Authors Su YL, Ng CT, Jan YH, Hsieh YL, Wu CL, Tan KT

Received 4 May 2021

Accepted for publication 17 June 2021

Published 29 June 2021 Volume 2021:14 Pages 3895—3901

DOI https://doi.org/10.2147/OTT.S317514

Checked for plagiarism Yes

Review by Single anonymous peer review

Peer reviewer comments 3

Editor who approved publication: Dr Arseniy Yuzhalin



Yu-Li Su,1,2 Ca Tung Ng,3 Yi-Hua Jan,3 Yi-Lin Hsieh,3 Chia-Ling Wu,3 Kien Thiam Tan3

1Division of Hematology Oncology, Department of Internal Medicine, Kaohsiung Chang Gung Memorial Hospital and Chang Gung University, College of Medicine, Kaohsiung, Taiwan; 2Clinical Trial Center, Kaohsiung Chang Gung Memorial Hospital, Kaohsiung, Taiwan; 3ACT Genomics Co., Ltd, Taipei City, Taiwan

Correspondence: Yu-Li Su
Division of Hematology-Oncology, Department of Internal Medicine, Kaohsiung Chang Gung Memorial Hospital and Chang Gung University, College of Medicine, Taiwan No. 123, Dapi Road, Niaosong Dist., Kaohsiung City, 833, Taiwan
Tel +886-7-7317123 ext. 8303
Fax +886-7-7322402
Email [email protected]

Abstract: Combined hepatocellular cholangiocarcinoma (cHCC-CC) is a rare subtype of primary liver malignancy characterized by aggressive behavior and poor prognosis.

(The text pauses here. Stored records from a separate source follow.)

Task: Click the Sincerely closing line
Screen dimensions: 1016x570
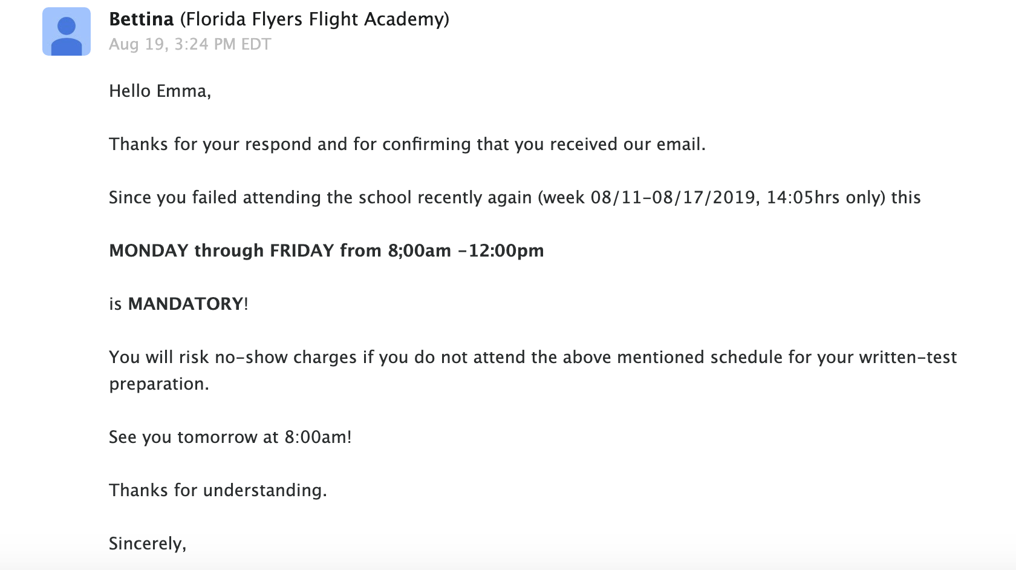Action: [148, 543]
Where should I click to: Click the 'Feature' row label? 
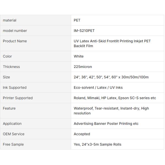point(9,109)
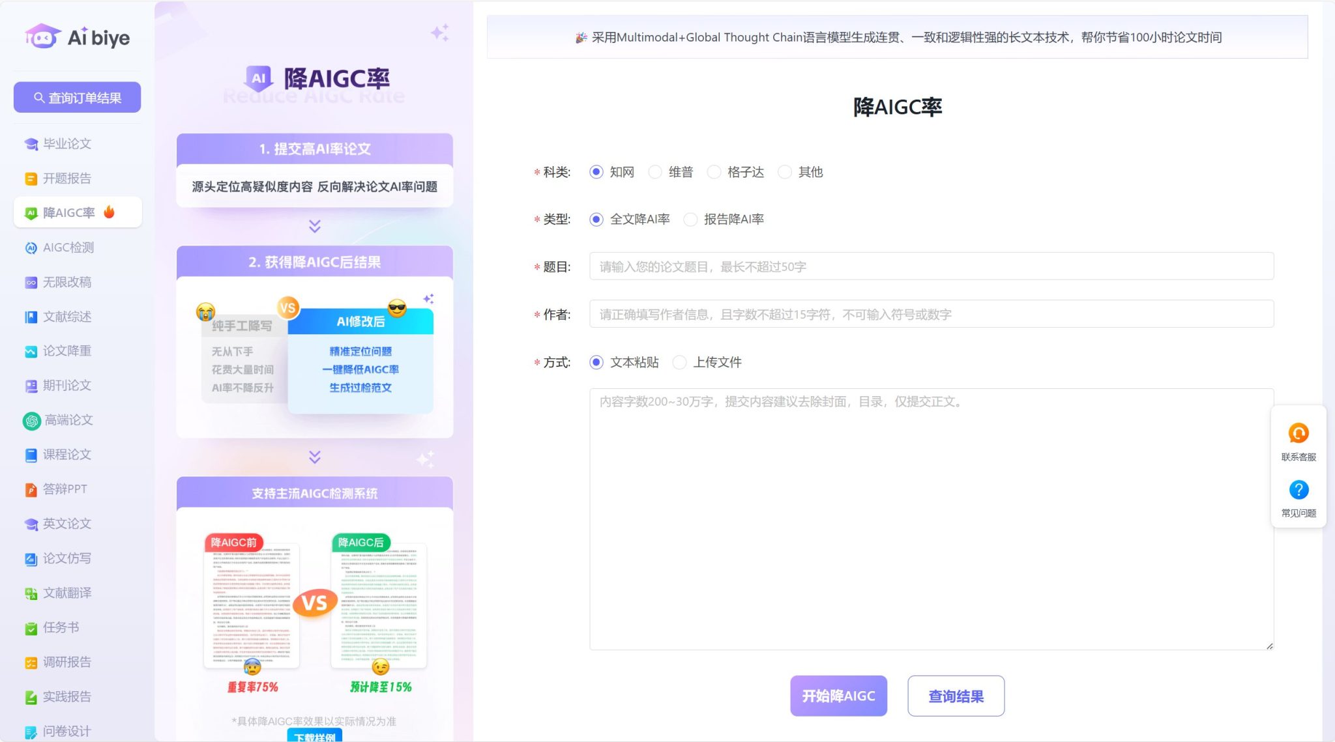Click the 查询订单结果 search button

(77, 97)
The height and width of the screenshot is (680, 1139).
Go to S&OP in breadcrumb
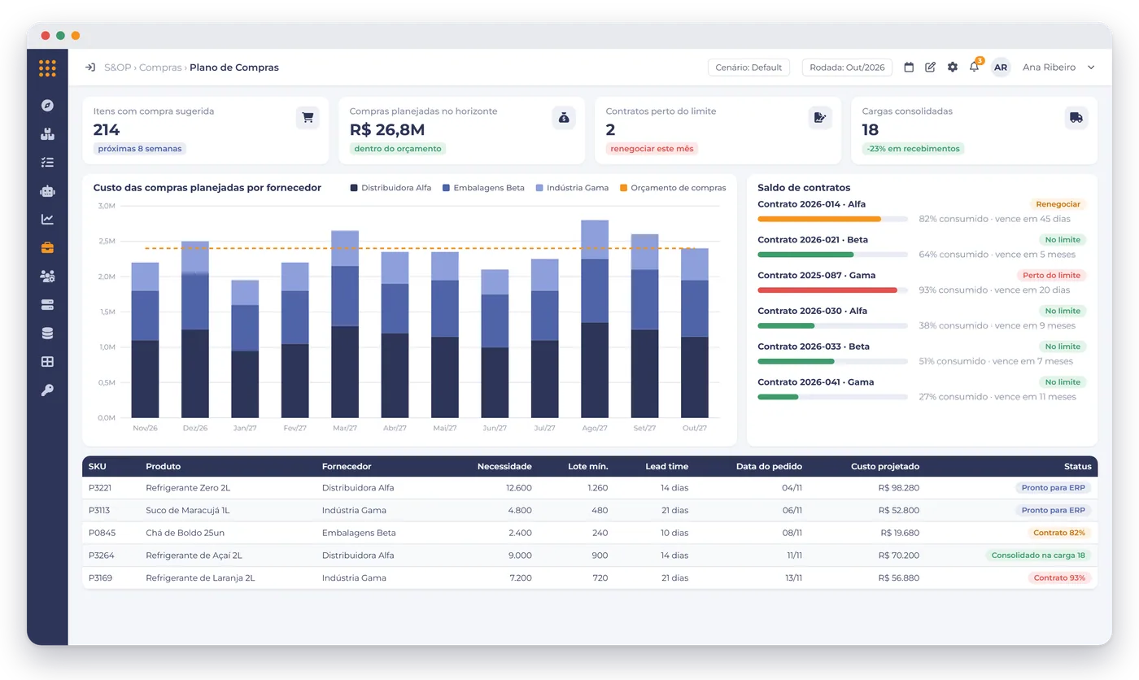(118, 68)
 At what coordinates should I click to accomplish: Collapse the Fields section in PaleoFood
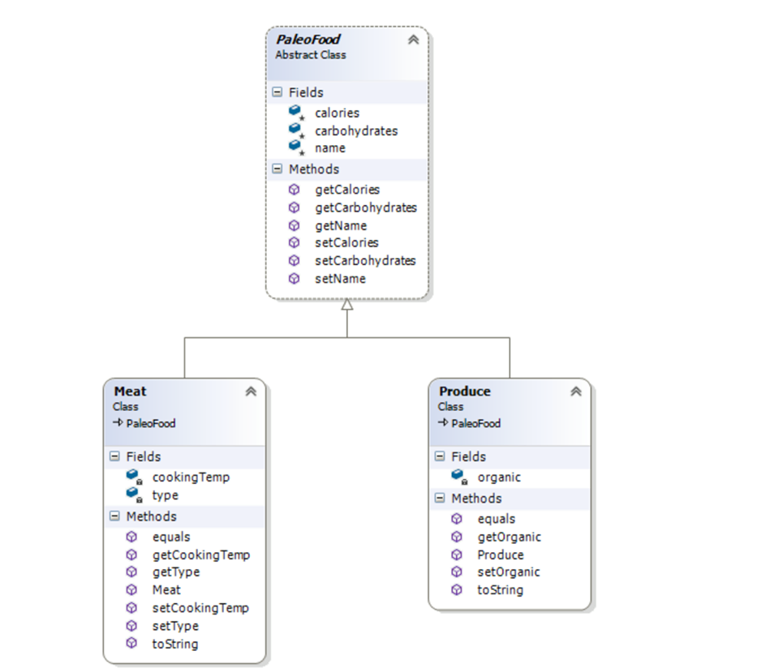click(x=277, y=92)
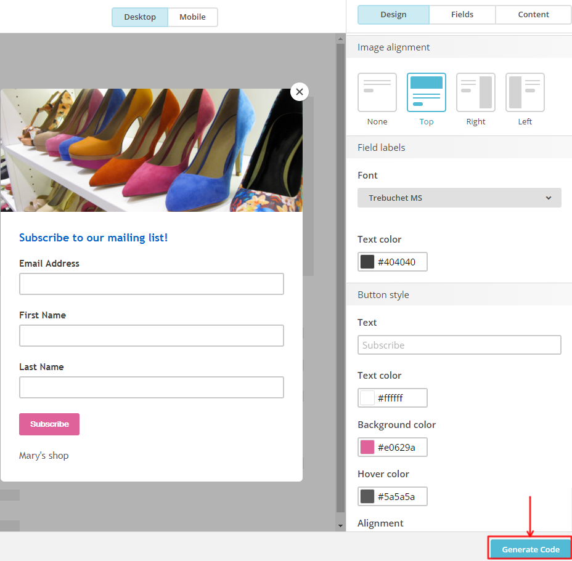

Radial surgical resection is the standard curative treatment. However, effective therapeutic options for recurrent or metastatic cHCC-CC are still lacking, mainly because of an insufficient understanding of the molecular and genomic alterations of cHCC-CC, preventing the discovery of specialized targeting therapy. Here, we present the case of a patient with metastatic cHCC-CC on first-line treatment of gemcitabine, cisplatin, and nab-paclitaxel. A comprehensive genomic profile revealed four clinically relevant single nucleotide variants (BRCA2, PIK3C2G, RET, and TP53), two amplified genomic regions (CRKL and MAPK1), and 11 heterozygous genomic deletions (BAP1, CDKN2A, PTCH1, TSC1, BRCA2, RB1, RAD51, PALB2, TSC2, SMAD4, and STK11). The patient underwent olaparib treatment and achieved a remarkable and sustained tumor response. Our experience indicates that BRCA2 mutations could be a potential therapeutic target for patients with cHCC-CC.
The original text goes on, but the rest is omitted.